AgentSkillsCN

schema-management-patterns

为Databricks资产包提供基于Unity Catalog的模式,用于管理Schema。支持以程序化方式为Medallion架构各层创建与配置Schema。涵盖CREATE SCHEMA IF NOT EXISTS模式、DLT管道的Schema配置、在Schema级别使用ALTER SCHEMA ENABLE PREDICTIVE OPTIMIZATION(而非TBLPROPERTIES)启用预测性优化、Schema变量的使用,以及应避免的常见陷阱。在设置脚本中以程序化方式创建Unity Catalog Schema、配置DLT管道、启用预测性优化,或管理Schema级别的属性时使用此功能。注意:Schema并非作为Bundle资源定义——而是以程序化方式创建,以实现灵活性与幂等性。尤其重要的是,防止Schema创建错误、确保DLT配置得当,以及启用Schema级别的优化。

SKILL.md
--- frontmatter
name: schema-management-patterns
description: Provides schema management patterns for Databricks Asset Bundles with Unity Catalog. Enables programmatic schema creation and configuration for medallion architecture layers. Covers CREATE SCHEMA IF NOT EXISTS patterns, DLT pipeline schema configuration, enabling Predictive Optimization at schema level using ALTER SCHEMA ENABLE PREDICTIVE OPTIMIZATION (not TBLPROPERTIES), schema variable usage, and common pitfalls to avoid. Use when creating Unity Catalog schemas programmatically in setup scripts, configuring DLT pipelines, enabling Predictive Optimization, or managing schema-level properties. Note: Schemas are NOT defined as Bundle resources - they are created programmatically for flexibility and idempotency. Critical for preventing schema creation errors, ensuring proper DLT configuration, and enabling schema-level optimizations.
metadata:
  author: prashanth subrahmanyam
  version: "1.0"
  domain: infrastructure
  role: shared
  used_by_stages: [1, 2, 3, 4]
  last_verified: "2026-02-07"
  volatility: medium
  upstream_sources:
    - name: "ai-dev-kit"
      repo: "databricks-solutions/ai-dev-kit"
      paths:
        - "databricks-skills/databricks-unity-catalog/SKILL.md"
      relationship: "derived"
      last_synced: "2026-02-09"
      sync_commit: "97a3637"

Schema Management Patterns for Databricks Asset Bundles

⚠️ DEPRECATED PATTERN

The resources/schemas.yml pattern is NO LONGER USED in this project.
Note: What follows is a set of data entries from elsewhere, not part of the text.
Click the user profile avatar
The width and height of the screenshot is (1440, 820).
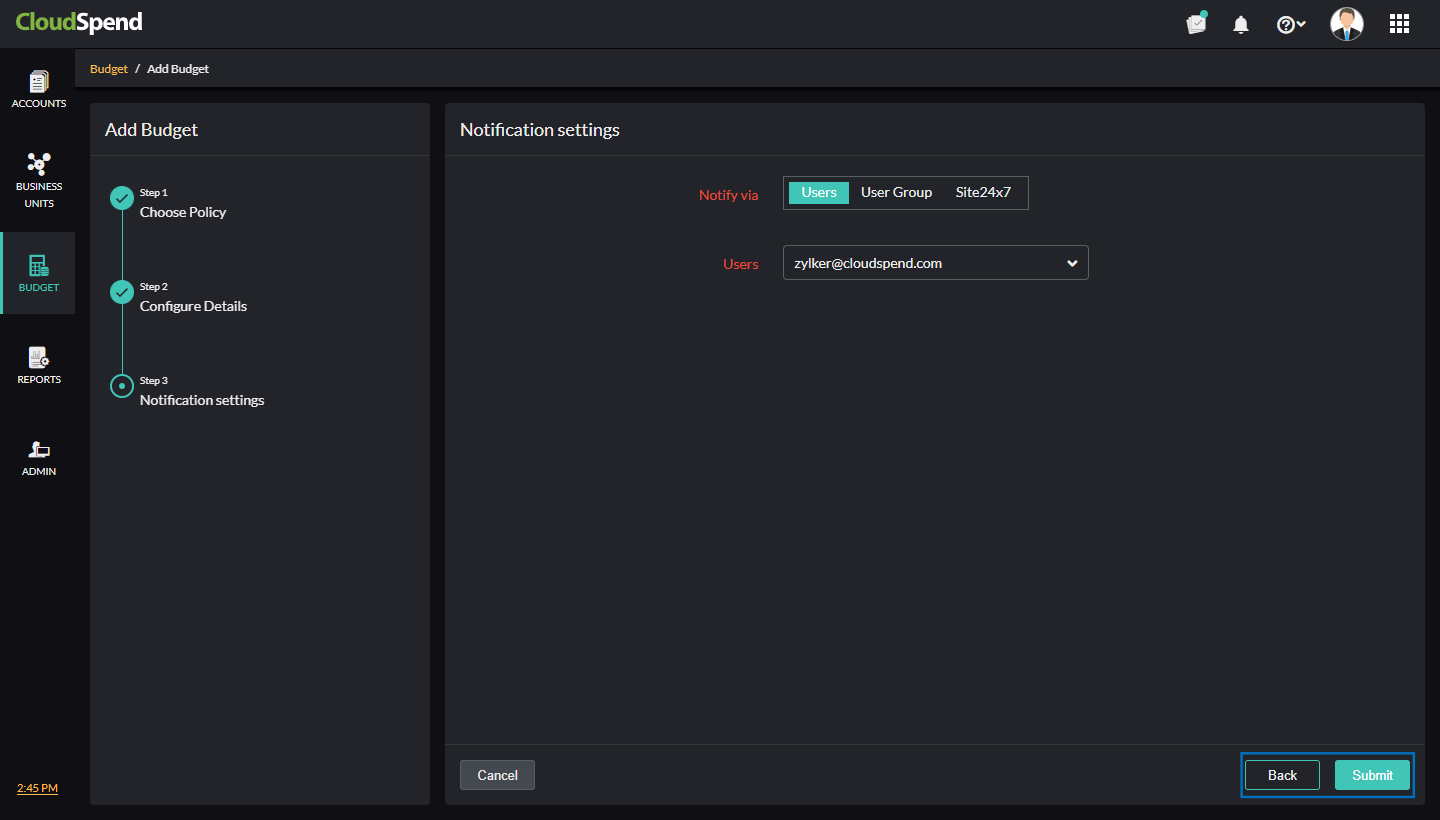point(1346,24)
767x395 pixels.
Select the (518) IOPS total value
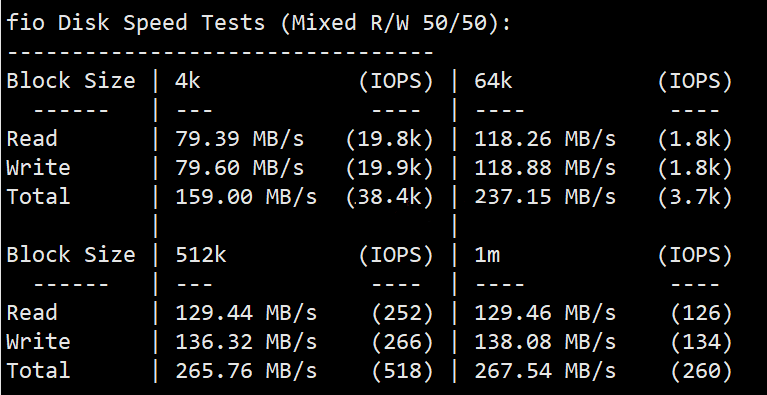click(x=403, y=371)
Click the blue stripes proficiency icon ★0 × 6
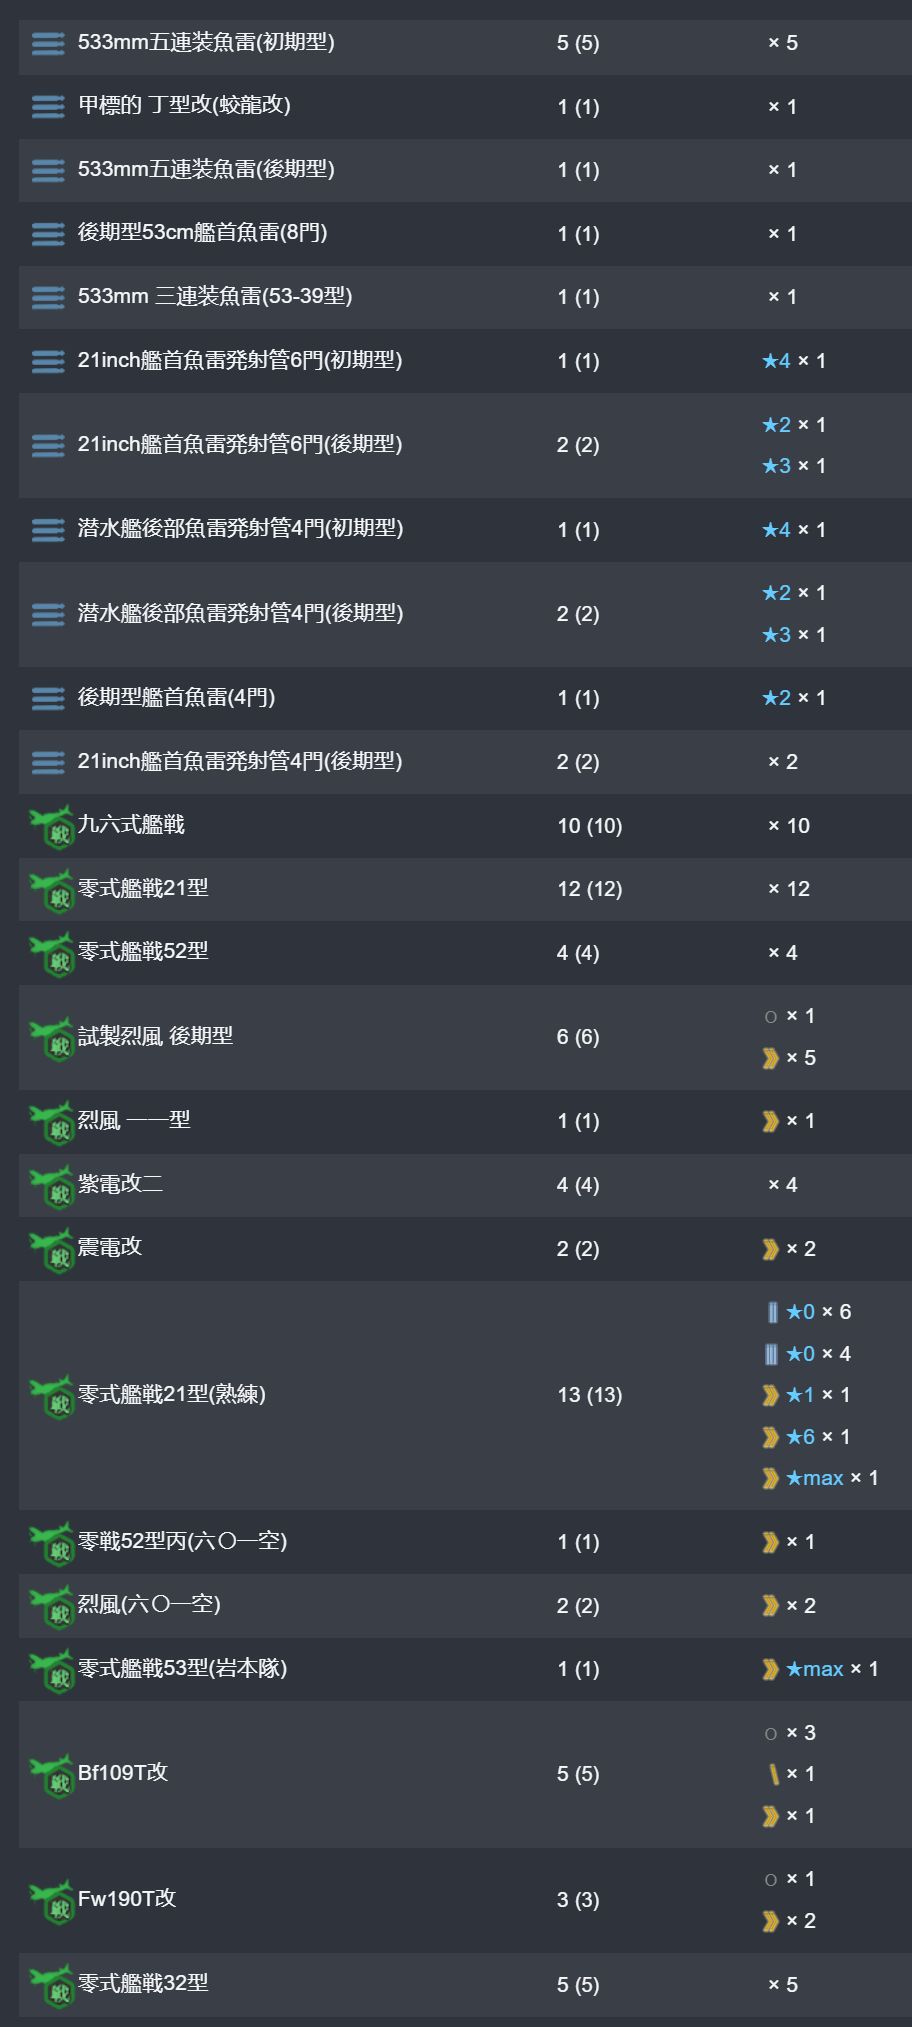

Schemas are now created programmatically in setup scripts using CREATE SCHEMA IF NOT EXISTS statements. This provides more flexibility and control over schema creation and properties.

Current Pattern: Programmatic Schema Creation

Setup Scripts Pattern

Create schemas programmatically in setup scripts:

See assets/templates/create-schema.sql for SQL template.

python
# At the start of setup script
def create_catalog_and_schema(spark: SparkSession, catalog: str, schema: str):
    """Ensures the Unity Catalog schema exists."""
    print(f"Ensuring catalog '{catalog}' and schema '{schema}' exist...")
    spark.sql(f"CREATE CATALOG IF NOT EXISTS {catalog}")
    spark.sql(f"CREATE SCHEMA IF NOT EXISTS {catalog}.{schema}")
    print(f"✓ Schema {catalog}.{schema} ready")

# For table creation
spark.sql(f"""
    CREATE OR REPLACE TABLE {catalog}.{schema}.table_name (
        -- columns
    )
    USING DELTA
    CLUSTER BY AUTO
    TBLPROPERTIES (...)
""")

Benefits

  • ✅ Allows schema evolution without manual configuration
  • ✅ Idempotent deployments
  • ✅ Faster iteration during development
  • ✅ Prevents "schema/table already exists" errors
  • ✅ More flexibility than declarative YAML approach

DLT Pipeline Schema Configuration

File: resources/silver_dlt_pipeline.yml

yaml
resources:
  pipelines:
    silver_dlt_pipeline:
      name: "[${bundle.target}] Silver Layer Pipeline"
      
      # Catalog for serverless (required)
      catalog: ${var.catalog}
      
      # Schema where DLT will create tables
      # In dev mode, DLT adds prefix automatically
      schema: ${var.silver_schema}
      
      # Pass configuration to notebooks
      configuration:
        catalog: ${var.catalog}
        bronze_schema: ${var.bronze_schema}
        silver_schema: ${var.silver_schema}

Common Pitfalls

❌ DON'T: Hardcode schema names

python
# BAD
silver_table = f"{catalog}.company_silver.silver_store_dim"

✅ DO: Use variables

python
# GOOD
silver_table = f"{catalog}.{silver_schema}.silver_store_dim"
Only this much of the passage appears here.